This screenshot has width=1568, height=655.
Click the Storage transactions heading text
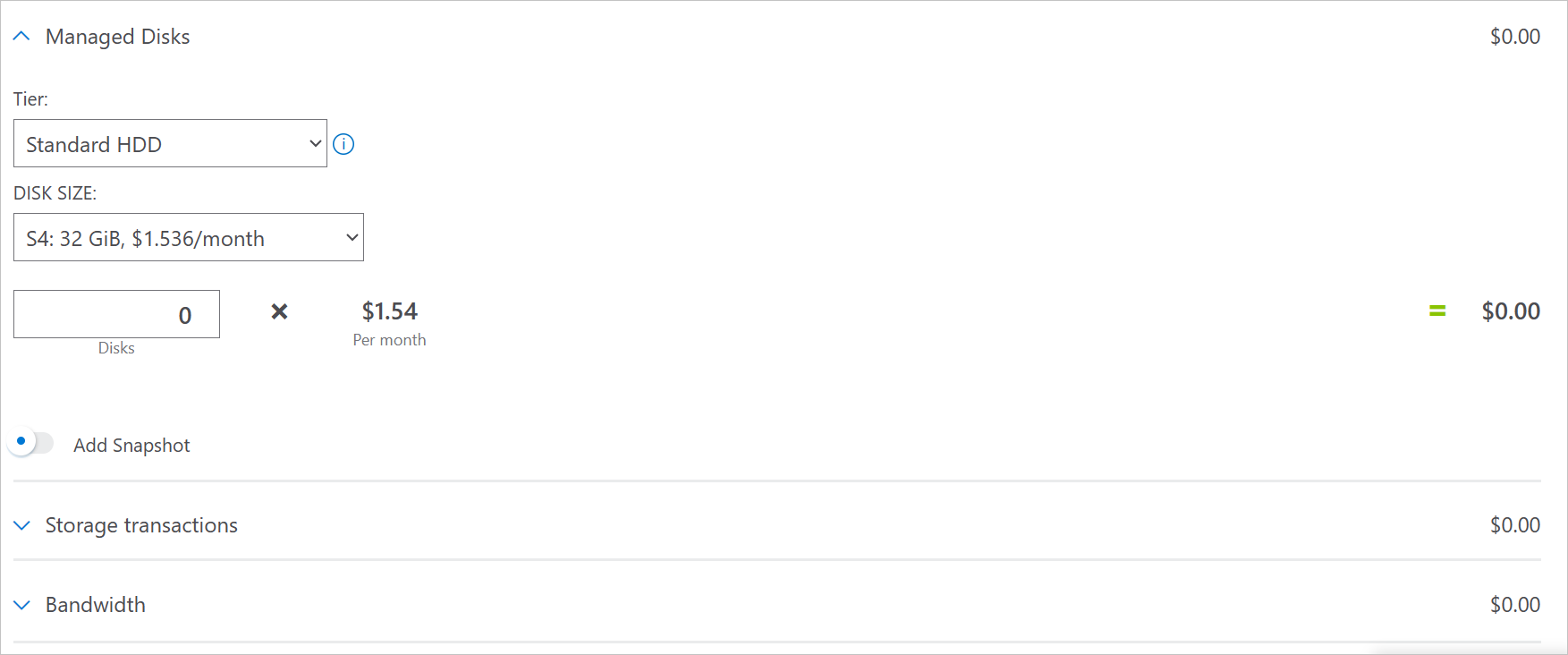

---

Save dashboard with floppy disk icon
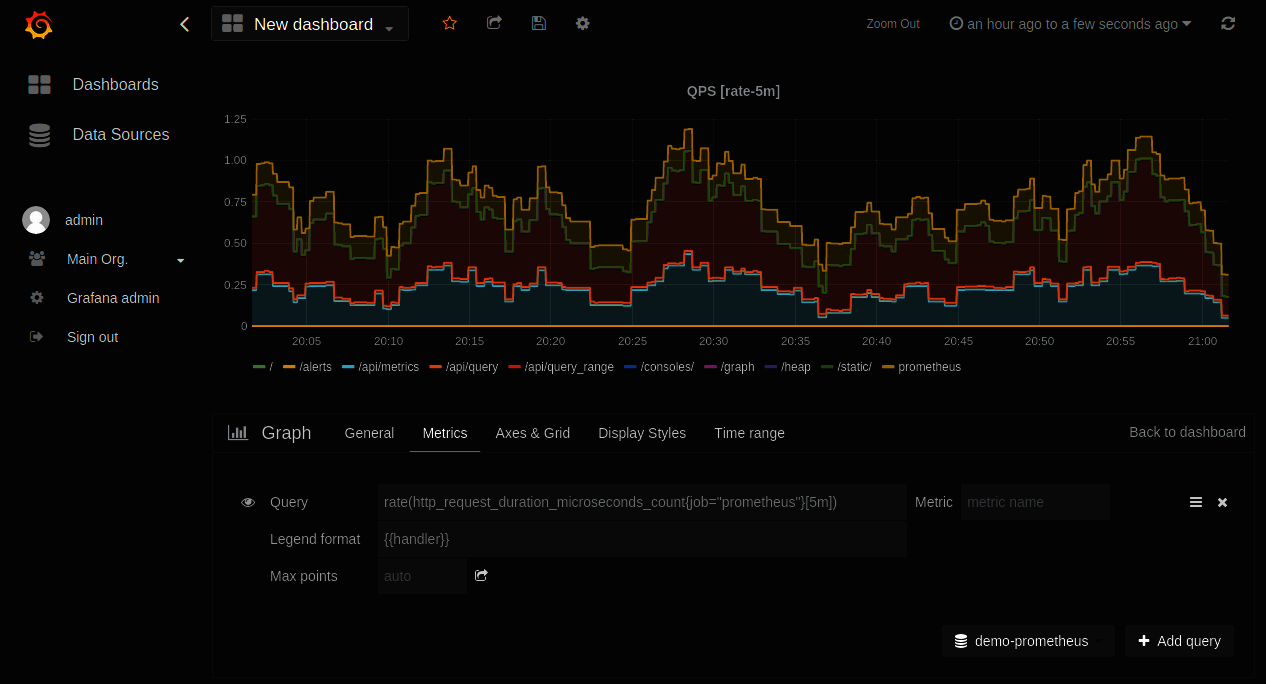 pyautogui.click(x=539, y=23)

---

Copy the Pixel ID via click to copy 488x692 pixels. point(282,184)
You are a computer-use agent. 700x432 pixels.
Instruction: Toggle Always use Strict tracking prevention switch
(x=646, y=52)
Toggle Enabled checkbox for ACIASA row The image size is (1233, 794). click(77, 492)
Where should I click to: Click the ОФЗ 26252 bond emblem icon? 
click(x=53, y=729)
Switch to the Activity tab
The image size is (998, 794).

---

- **Exercise**: Reproduce the entries above exactly, but only the lines between the line holding "Instruction: Toggle Always" and the line holding "The image size is (998, 794).", inclusive.

- **Response to the exercise**:
Instruction: Toggle Always use Strict tracking prevention switch
(x=646, y=52)
Toggle Enabled checkbox for ACIASA row The image size is (1233, 794). click(77, 492)
Where should I click to: Click the ОФЗ 26252 bond emblem icon? 
click(x=53, y=729)
Switch to the Activity tab
The image size is (998, 794).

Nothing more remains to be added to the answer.